How Do You Solve A Problem Like Garcia?

There’s been a lot of talk about pitching this offseason.  Whether it’s a pitcher that’s gone (Shelby Miller), a pitcher possibly changing roles (Carlos Martinez) or a pitcher that never materialized (Max Scherzer), a strength of the Cardinals has been the talk of the town, more than you’d expect after 23 shutouts as a staff (and given the offensive weakness of last year–you’d think we’d be talking about the hitters!)  Pitching is the name of the game and the name of this hot stove season.

However, in all the talk this winter, one name has been pretty overlooked.  Not entirely–you’ll hear his name pop up from time to time–but not seriously considered.  Yet Jaime Garcia could be the X factor, the monkey wrench, the good-problem-to-have headache of the 2015 season.

Let’s start with the big number: $9.25 million.  That’s how much Garcia gets paid next year, whether he starts 30 games or if the only baseball he plays is on his XBox.  (Is that what the kids play these days?  I still only have a Playstation 2, so I’m quite out of the loop.)  Garcia’s salary most likely will be a significant tiebreaker in any sort of competition.  If he’s healthy, my feeling is he at least starts the year as the #5 starter.

Is that a bad thing?  Again, you are assuming health here and that’s a dangerous assumption to make with Garcia, who has thrown less than 100 innings in the past two seasons combined.  Garcia had surgery for thoracic outlet syndrome, the same thing that made Chris Carpenter‘s last real good run the 2011 playoffs, even though he didn’t retire until after 2013.  Carpenter didn’t have much success battling the injury and there’s a strong probability that Garcia won’t either.  While reports are glowing right now, they were pretty good for Carpenter in the offseason as well.  It was when the daily grind started that the injury would really rear its head.

Let’s say he’s healthy, though, and that John Mozeliak has forgiven him for the way he went about the surgery.  That means the Cardinals would have a 28-year-old lefty pitcher with strikeout stuff and a fairly rested arm.  Garcia’s ability has never been in doubt, as he already has two seasons with 13 wins and, save his baptism into the league in 2008, has never had a FIP over 4.00.  Without the last couple of games last year, when he was likely dealing with the injury, you could drop that level down to 3.75.
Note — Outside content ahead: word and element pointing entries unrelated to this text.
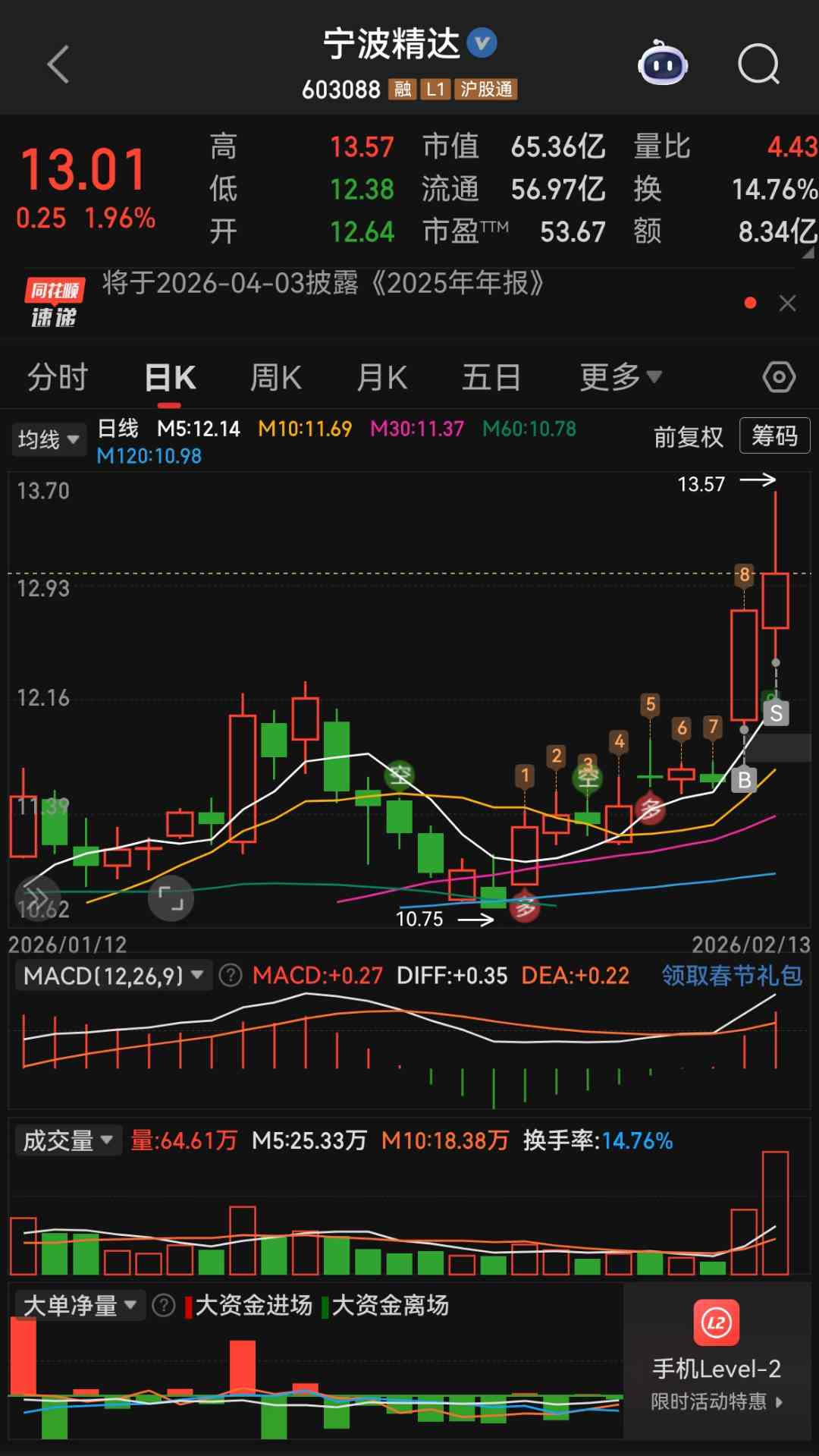The height and width of the screenshot is (1456, 819).
Task: Open the AI robot assistant icon
Action: coord(662,64)
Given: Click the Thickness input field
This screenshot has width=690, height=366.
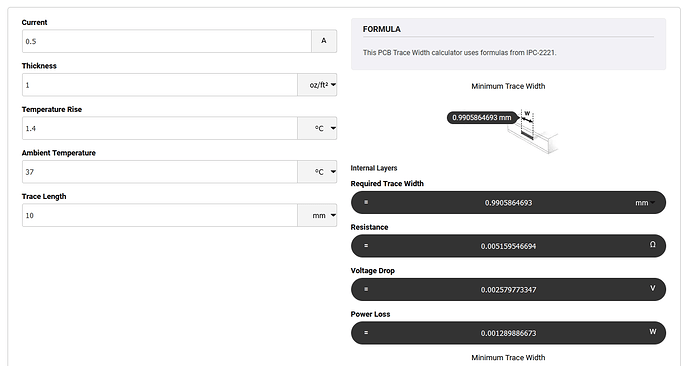Looking at the screenshot, I should coord(160,85).

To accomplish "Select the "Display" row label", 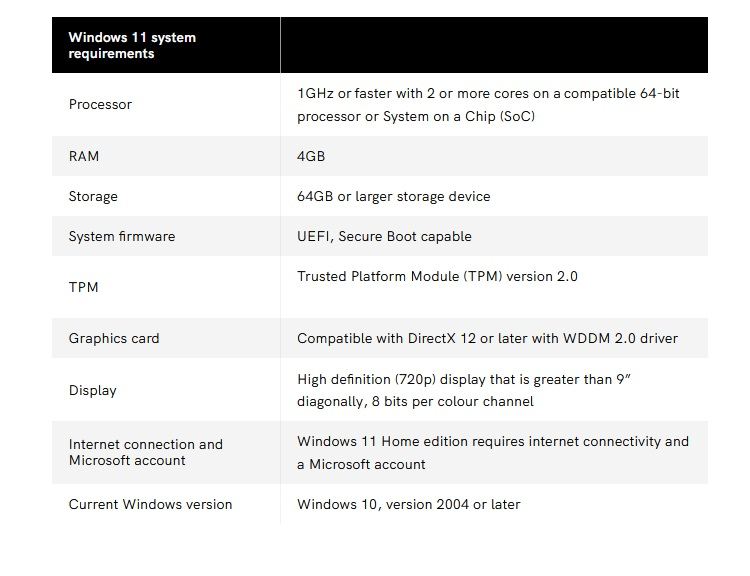I will tap(92, 390).
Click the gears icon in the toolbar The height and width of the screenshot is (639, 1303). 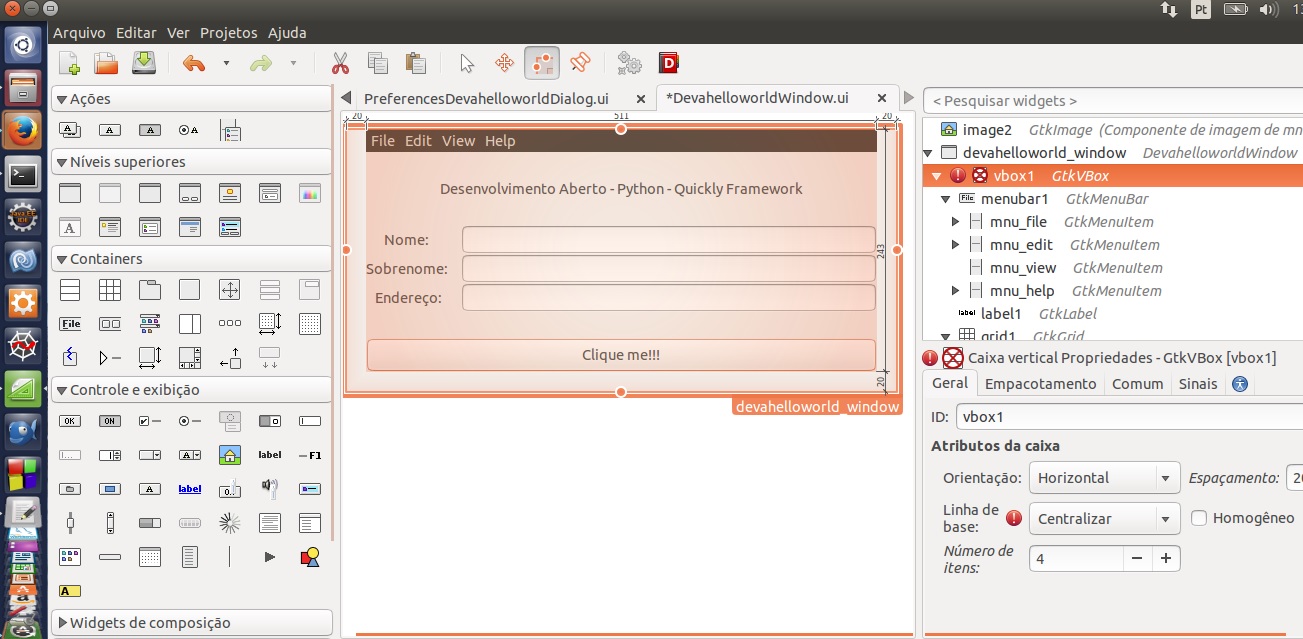point(629,64)
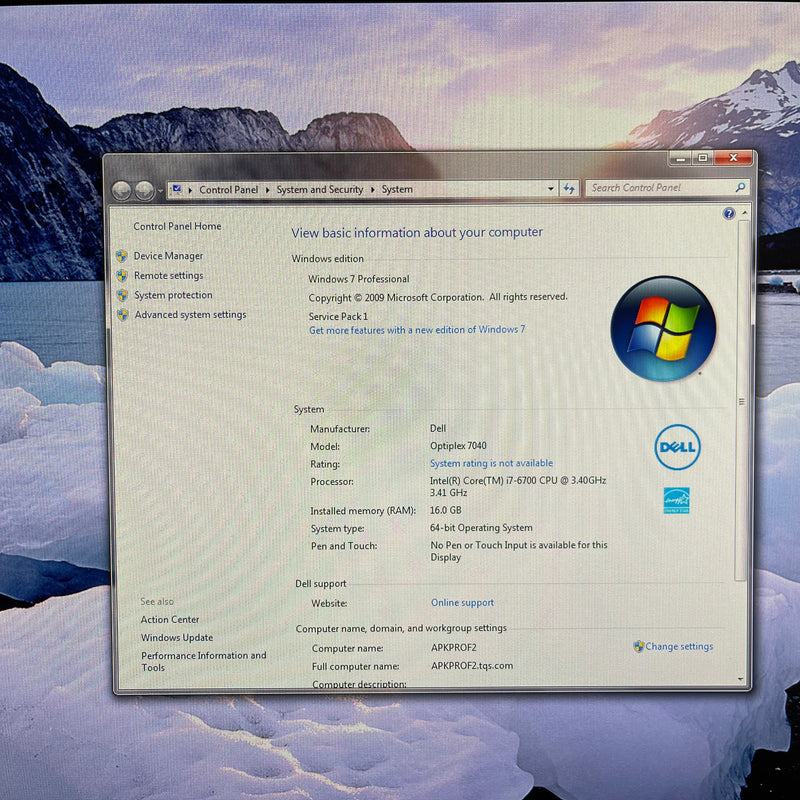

It seems to be a given right now that Martinez will be the man for the rotation, the man they cleared room for by dealing off Miller in the Heyward trade.  There’s no doubt that Martinez has some electric stuff of his own and I’ve argued that you have to get him out of the bullpen soon before he becomes too valuable to move and gets stuck there like Trevor Rosenthal.  Without Garcia, I’d say the best thing would be for Martinez to go into the rotation and Marco Gonzales to be a long man in the pen (though that would mean a lot of lefties down there, not even counting the Patron Pitcher of the Blog).

If Garcia is right, though, I think you have to start him, slide Martinez into some role in the bullpen (the eighth is possible, but that would seem to be Jordan Walden‘s spot) and let Gonzales start in Memphis while waiting for the seemingly inevitable injury.

That inevitability is why there’s a problem.  Because with a reasonably healthy Garcia, maybe you make some sort of deal.  Maybe you trade John Lackey off.  Maybe you move Gonzales for some top prospect.  However, in the back of your mind you know Garcia’s not likely to last.  That you’ll need that depth eventually.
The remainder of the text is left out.